Updated on April 17, 2011
Shark attacks are rare, but there are things you can do to protect yourself.
Shark attacks are rare, but there are things you can do to protect yourself. | Source

I’m sure you’ve heard this before: shark attacks are extremely uncommon and rarely fatal. For instance: there were 79 shark attacks in 2010, but how many people do you think swam in the ocean? Millions? Billions? Even then, just 6 out of those 79 attacks were fatal. Out of all the people that enjoyed ocean-related activities last year, only 6 unfortunate people died. Most shark attack victims have nothing but some scrapes to show for it and will go on to live normal lives. But if you’re having trouble putting your fear of sharks aside, here are some things you can do to further decrease the likelihood of sharks attacking you.

Avoid drop-offs

Shark attacks can happen just about anywhere, as sharks are concentrated along the coasts of just about every continent except for perhaps Antarctica. They can also happen in water of any depth, but particular favorite spots seem to be drop-offs (where the water all of a sudden starts to get deep) or areas between sandbars, so take extra caution in these areas. 
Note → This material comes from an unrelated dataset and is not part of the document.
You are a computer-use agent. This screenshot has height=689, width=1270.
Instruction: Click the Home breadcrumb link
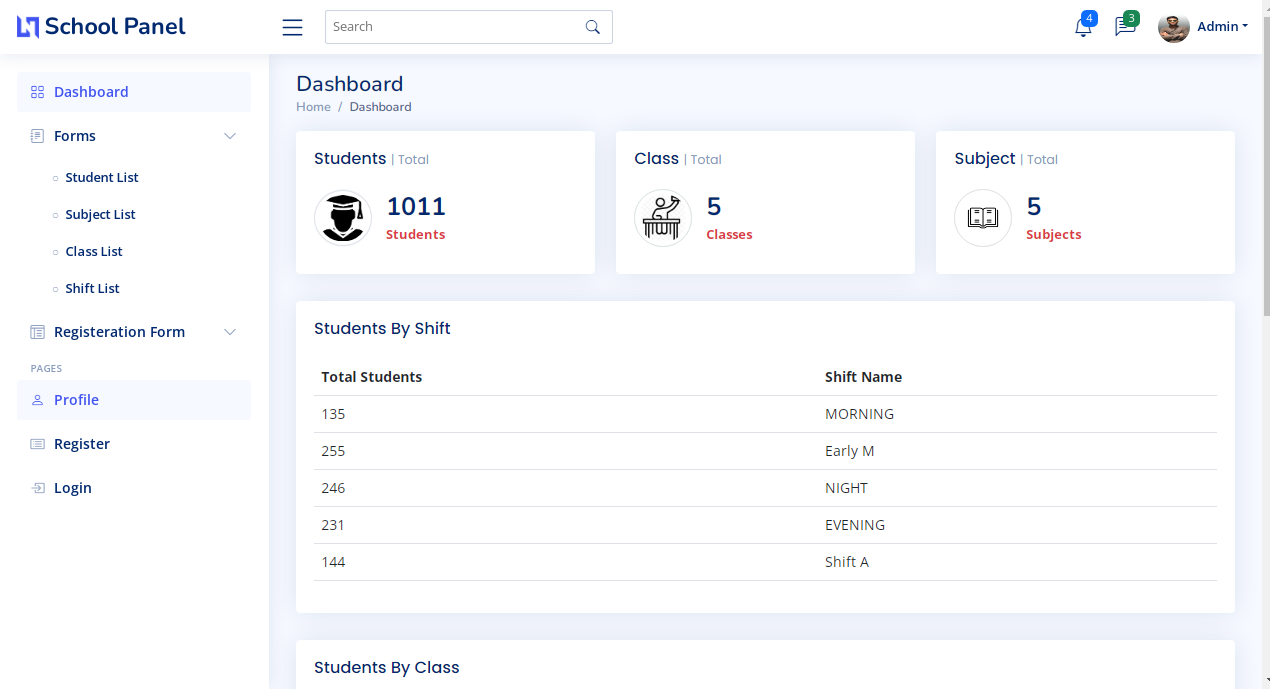[313, 107]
Some places are obviously bad choices for swimming

This should be a no-brainer: If you’ve heard about a recent shark attack in a specific area, stay out of the water! Obvious feeding places are also probably bad ideas for swimming, surfing, or diving. These include areas near fishing boats, where the smell of dead fish may attract sharks; swimming where birds are diving into the water, indicating a large concentration of the yummy fish that sharks also like; and swimming near seals or sea lions, a favorite food of big sharks.

Swim when & where you can see

Avoid swimming at dawn, dusk, or in darkness when possible, and stay out of murky water. Sharks prefer to take advantage of poor visibility to surprise their victims, and they are also more likely to confuse you for something they actually want to eat.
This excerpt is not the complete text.